Caso Banca di San Marino, RETE chiede un Consiglio straordinario
Nuove ombre sulla vicenda legata all’acquisto della Banca di San Marino e un allarme che si sposta sul piano istituzionale. A intervenire è il Movimento RETE, che in una presa di posizione del proprio capogruppo parla di sviluppi “sempre più inquietanti” e chiede la convocazione urgente di una seduta straordinaria del Consiglio Grande e Generale.
Nel documento si fa riferimento all’“affare bulgaro” relativo all’acquisto della Banca di San Marino, sottolineando come, dopo gli arresti di ottobre per corruzione e riciclaggio, l’indagine si sia ulteriormente allargata. Secondo quanto riportato, il dirigente del tribunale avrebbe riferito di ulteriori arresti e sequestri probatori, anche a carico di non meglio precisati “esponenti politici”.

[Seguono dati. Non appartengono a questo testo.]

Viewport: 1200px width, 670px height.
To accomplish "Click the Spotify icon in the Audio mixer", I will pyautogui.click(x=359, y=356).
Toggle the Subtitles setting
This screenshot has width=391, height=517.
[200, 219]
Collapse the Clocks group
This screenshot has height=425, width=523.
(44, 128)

Sempre secondo quanto evidenziato da RETE, gli inquirenti avrebbero scoperto “un piano eversivo volto a costringere le autorità ad un’indebita trattativa con gli indagati”, condotte che “starebbero addirittura ostacolando la firma dell’Accordo di Associazione con l’Unione Europa”. Tra i reati ipotizzati viene richiamato anche l’attentato contro la libertà perpetua e l’integrità della Repubblica, definito come uno dei più gravi dell’ordinamento sammarinese, punito con una pena “da quattordici a ventiquattro anni di prigionia” per chi “commette un fatto diretto a sottoporre il territorio della Repubblica alla sovranità di un altro Stato ovvero a menomare la libertà o l’indipendenza di San Marino”.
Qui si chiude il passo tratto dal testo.